CalFresh Crisis Hits UC Davis: Are Campuses the New Frontline in the Fight Against Student Hunger?
Crise du CalFresh à UC Davis : Les universités sont-elles devenues le front de la lutte contre la faim étudiante ?
Avec la suspension soudaine des aides CalFresh pour plus de 334 000 étudiants californiens, les épiceries étudiantes comme celle de UC Davis ne sont plus un plan de secours, mais des lignes de vie essentielles. Un étudiant explique cuisiner deux ou trois repas par semaine à partir des trouvailles du magasin. Ce n’est pas une commodité : c’est une survie.
UC Davis et la banque alimentaire Yolo Food Bank assurent désormais des distributions hebdomadaires de 4,5 tonnes de nourriture sur le campus, parce que quand l’aide étatique échoue, les institutions font des miracles pour combler le vide. Mais combien de temps cela peut-il durer ? Et pourquoi les étudiants paient-ils le prix de l’incompétence bureaucratique ?
Je vais à l'épicerie ASUCD deux fois par semaine depuis septembre. Ce n’est pas par paresse — je travaille 30 heures par semaine en dehors des cours. Mais le loyer et les courses ont absorbé tout mon CalFresh. Cet endroit me permet de manger quelque chose de frais au lieu de nouilles instantanées. Honnêtement, c’est ce qui m’a empêché d’abandonner mes études.

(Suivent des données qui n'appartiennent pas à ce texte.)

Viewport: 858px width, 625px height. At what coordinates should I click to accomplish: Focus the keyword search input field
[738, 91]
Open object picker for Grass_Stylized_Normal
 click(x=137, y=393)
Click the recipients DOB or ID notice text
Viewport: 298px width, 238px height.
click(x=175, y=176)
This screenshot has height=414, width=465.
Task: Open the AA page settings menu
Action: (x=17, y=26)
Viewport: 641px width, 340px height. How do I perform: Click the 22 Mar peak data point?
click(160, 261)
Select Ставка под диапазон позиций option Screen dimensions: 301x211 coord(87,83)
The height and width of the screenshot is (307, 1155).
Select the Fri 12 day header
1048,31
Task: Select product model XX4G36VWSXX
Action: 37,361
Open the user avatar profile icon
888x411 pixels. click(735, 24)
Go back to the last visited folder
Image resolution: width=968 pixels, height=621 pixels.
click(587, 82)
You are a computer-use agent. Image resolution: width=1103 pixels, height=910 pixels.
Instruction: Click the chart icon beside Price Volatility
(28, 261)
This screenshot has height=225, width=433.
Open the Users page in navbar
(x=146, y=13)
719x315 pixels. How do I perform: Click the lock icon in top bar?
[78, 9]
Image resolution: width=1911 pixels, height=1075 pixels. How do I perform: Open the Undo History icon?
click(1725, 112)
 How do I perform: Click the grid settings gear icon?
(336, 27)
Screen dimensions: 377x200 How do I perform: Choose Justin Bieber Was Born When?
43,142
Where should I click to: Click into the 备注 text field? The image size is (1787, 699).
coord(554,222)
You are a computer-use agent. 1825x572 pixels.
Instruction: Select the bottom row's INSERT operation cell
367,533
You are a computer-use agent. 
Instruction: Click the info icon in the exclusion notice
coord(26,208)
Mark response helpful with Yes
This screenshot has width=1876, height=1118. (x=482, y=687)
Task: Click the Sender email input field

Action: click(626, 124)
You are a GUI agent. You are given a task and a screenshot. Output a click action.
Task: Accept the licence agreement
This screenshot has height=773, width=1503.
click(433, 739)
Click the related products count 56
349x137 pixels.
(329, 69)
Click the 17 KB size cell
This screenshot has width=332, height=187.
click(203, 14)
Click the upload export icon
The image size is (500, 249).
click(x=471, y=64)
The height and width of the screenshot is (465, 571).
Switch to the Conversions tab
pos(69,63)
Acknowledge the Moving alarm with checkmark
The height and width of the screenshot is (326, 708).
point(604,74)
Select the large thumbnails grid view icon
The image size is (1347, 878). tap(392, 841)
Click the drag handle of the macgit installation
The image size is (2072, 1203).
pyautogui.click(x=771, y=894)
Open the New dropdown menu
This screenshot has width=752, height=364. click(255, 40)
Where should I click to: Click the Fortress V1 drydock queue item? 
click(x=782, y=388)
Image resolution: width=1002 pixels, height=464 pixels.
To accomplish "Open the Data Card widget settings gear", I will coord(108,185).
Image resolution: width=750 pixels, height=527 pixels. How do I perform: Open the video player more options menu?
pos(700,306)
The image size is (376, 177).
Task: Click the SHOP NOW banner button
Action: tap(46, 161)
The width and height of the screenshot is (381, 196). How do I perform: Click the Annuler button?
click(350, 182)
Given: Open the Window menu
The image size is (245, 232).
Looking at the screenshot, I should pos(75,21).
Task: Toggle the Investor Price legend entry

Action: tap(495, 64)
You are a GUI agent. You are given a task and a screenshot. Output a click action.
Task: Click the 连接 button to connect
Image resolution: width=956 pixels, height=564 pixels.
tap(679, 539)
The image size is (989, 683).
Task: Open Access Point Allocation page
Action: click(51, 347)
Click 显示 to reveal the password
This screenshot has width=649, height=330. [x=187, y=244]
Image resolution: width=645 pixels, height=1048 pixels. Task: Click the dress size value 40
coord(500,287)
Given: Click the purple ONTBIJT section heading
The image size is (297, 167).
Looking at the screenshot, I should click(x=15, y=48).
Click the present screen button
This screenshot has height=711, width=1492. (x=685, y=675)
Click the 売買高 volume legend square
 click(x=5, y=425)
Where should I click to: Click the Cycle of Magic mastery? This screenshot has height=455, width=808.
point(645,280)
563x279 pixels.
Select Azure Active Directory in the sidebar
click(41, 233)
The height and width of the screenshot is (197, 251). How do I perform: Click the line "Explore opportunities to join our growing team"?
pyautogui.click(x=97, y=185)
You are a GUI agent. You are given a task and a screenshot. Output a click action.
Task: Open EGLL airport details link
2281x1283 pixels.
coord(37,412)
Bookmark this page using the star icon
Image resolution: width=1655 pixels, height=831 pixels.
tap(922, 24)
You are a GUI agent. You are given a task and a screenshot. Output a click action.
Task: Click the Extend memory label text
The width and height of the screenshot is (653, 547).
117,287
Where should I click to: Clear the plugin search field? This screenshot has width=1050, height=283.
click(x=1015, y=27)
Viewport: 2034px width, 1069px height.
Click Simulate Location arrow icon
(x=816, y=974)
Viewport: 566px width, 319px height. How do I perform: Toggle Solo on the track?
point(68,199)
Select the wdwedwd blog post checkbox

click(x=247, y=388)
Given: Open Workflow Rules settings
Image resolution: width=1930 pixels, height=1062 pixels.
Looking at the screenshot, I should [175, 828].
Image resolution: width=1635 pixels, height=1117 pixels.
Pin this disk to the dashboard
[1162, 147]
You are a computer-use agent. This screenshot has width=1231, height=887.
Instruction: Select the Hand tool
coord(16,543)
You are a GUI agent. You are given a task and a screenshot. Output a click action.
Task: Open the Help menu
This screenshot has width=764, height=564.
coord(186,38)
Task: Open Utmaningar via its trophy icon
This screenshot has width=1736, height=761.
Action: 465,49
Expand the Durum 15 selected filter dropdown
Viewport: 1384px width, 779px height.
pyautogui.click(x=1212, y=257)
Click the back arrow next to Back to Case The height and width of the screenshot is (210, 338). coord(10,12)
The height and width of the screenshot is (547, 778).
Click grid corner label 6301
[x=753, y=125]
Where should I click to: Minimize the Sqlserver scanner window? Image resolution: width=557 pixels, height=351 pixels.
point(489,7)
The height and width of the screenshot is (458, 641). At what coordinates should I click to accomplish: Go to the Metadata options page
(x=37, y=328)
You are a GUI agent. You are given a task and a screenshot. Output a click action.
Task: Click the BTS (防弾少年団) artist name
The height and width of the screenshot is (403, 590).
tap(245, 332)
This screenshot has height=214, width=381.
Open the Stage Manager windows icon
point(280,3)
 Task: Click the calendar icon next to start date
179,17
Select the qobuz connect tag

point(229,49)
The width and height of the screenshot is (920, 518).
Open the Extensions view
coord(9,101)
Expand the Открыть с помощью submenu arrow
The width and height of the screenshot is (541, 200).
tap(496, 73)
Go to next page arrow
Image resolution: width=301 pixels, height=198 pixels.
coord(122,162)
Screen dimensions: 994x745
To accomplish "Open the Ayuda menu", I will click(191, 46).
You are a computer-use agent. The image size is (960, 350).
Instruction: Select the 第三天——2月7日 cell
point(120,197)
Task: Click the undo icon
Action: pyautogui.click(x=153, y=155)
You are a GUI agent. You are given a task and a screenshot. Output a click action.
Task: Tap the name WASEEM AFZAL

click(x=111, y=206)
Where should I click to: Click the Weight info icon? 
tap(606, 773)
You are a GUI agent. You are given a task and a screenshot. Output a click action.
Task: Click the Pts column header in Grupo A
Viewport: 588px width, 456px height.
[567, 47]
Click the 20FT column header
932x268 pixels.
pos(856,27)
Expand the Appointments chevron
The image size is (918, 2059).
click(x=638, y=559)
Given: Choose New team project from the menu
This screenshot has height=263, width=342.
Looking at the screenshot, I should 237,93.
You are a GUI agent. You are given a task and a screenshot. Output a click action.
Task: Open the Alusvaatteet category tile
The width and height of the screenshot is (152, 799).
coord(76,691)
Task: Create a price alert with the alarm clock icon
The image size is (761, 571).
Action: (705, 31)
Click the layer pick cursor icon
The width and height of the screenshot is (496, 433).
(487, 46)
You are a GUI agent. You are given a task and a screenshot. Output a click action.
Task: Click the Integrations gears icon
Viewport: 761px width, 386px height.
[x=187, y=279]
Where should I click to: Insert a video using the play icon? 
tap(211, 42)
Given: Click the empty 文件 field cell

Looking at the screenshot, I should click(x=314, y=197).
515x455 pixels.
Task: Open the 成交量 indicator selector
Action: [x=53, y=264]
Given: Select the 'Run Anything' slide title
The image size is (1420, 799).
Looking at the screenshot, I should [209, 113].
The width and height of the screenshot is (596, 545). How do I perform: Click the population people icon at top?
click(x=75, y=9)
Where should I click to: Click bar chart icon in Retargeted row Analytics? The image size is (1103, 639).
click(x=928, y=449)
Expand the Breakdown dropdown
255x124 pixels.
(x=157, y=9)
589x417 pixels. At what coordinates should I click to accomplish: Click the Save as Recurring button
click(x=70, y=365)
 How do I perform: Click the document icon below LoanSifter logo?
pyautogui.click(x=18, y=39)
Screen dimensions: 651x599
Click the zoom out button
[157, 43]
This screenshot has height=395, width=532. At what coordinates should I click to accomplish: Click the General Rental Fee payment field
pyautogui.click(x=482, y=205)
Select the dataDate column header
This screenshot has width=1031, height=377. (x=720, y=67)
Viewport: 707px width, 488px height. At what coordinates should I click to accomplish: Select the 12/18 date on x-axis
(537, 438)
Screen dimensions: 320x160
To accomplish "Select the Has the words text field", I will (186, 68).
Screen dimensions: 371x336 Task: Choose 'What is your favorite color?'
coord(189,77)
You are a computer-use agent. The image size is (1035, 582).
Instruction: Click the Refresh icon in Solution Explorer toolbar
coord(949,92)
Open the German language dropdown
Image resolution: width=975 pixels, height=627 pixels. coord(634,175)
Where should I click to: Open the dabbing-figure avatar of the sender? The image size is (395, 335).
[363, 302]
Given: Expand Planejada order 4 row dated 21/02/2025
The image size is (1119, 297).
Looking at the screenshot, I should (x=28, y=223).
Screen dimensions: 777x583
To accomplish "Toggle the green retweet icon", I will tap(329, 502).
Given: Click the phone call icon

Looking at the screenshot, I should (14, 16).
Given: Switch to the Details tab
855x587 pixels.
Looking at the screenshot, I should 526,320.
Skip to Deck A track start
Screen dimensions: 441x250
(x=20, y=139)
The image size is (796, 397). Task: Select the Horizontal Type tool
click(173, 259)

Voilà ce qui arrive quand on traite les filets sociaux comme optionnels. Les ruptures du CalFresh ne sont pas qu’un désagrément : elles font basculer des vies. Et les universités ne devraient pas gérer des distributions alimentaires comme des ONG. C’est un échec de l’État, point final.
Ma colocataire vient d’une communauté rurale. Elle n’avait jamais géré son budget alimentaire et elle a peur de cuisiner. Le personnel accueillant de l’épicerie lui a aidée à choisir des kakis et lui a montré comment les couper. Les petites attentions ont de l’importance.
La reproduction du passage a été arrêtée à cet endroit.